In China, big data is watching you … and that could be a huge ‘challenge to the West’
Political scientist Sebastian Heilmann says the reality of Beijing’s digital surveillance exceeds the vision of Orwellian fiction
China’s authoritarian party-state regime will mount a greater global challenge to Western democracies through its embrace of big data, a force that many governments in the West have underrated, according to a prominent Berlin-based political scientist.
Sebastian Heilmann, who coined the term “digital Leninism” based on developments in China, said the discipline and obedience of Leninism were a tight fit with the digital surveillance and big data technologies that the Chinese government under President Xi Jinping had pushed over the past few years.

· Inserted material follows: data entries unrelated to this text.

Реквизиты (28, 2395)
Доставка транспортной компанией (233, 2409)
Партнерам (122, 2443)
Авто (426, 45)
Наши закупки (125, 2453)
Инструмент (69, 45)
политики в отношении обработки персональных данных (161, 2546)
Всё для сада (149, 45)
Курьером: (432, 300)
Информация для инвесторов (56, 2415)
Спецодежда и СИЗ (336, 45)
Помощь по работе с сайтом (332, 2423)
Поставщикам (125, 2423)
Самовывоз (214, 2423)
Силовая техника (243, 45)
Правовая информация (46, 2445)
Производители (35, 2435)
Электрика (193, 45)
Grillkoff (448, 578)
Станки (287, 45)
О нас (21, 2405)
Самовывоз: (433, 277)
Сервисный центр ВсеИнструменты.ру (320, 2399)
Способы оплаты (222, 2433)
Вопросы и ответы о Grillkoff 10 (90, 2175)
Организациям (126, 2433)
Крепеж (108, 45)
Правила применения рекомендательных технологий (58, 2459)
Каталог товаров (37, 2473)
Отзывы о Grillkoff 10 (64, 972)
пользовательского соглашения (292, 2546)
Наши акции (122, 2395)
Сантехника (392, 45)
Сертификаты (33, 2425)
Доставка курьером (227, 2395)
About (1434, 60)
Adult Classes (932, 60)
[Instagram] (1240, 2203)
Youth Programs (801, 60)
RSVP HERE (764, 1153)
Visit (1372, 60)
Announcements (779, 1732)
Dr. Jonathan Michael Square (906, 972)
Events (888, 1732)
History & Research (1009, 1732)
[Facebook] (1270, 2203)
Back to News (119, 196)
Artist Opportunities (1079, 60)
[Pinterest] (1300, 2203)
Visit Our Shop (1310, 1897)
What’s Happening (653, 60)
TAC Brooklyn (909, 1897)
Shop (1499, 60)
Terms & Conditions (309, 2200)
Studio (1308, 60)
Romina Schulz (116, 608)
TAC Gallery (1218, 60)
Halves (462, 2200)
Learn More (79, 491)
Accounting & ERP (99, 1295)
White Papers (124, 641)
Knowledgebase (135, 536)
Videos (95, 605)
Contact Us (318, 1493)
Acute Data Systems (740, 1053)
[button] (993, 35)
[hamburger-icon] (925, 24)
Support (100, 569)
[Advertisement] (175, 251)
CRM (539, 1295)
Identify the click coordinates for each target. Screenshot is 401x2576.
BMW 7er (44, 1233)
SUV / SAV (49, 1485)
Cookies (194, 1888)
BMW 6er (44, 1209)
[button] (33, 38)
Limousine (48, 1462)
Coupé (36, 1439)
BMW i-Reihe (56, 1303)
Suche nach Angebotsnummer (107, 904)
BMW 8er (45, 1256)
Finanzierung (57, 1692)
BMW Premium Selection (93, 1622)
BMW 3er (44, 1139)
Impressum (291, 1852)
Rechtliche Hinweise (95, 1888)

One such data-driven system that has been ringing alarm bells is the government’s “social credit” platform, which generates ratings for each Chinese citizen, business and authority and affects everything from loan approvals to permission to board flights. The system was introduced in 2014 and is expected to be in place nationwide by 2020.
“A social credit system is a completely new perspective on regulating not just the economy and market but also society. It’s really comprehensive, big data enabled, for both regulations and surveillance,” Heilmann, president of the Mercator Institute for China Studies, said.
“This is more serious than anything we have seen in literature. It’s going beyond what George Orwell had in his vision [in Nineteen Eighty-Four] … because it’s a daily update, something that constantly moves with you, a perfect kind of control mechanism.”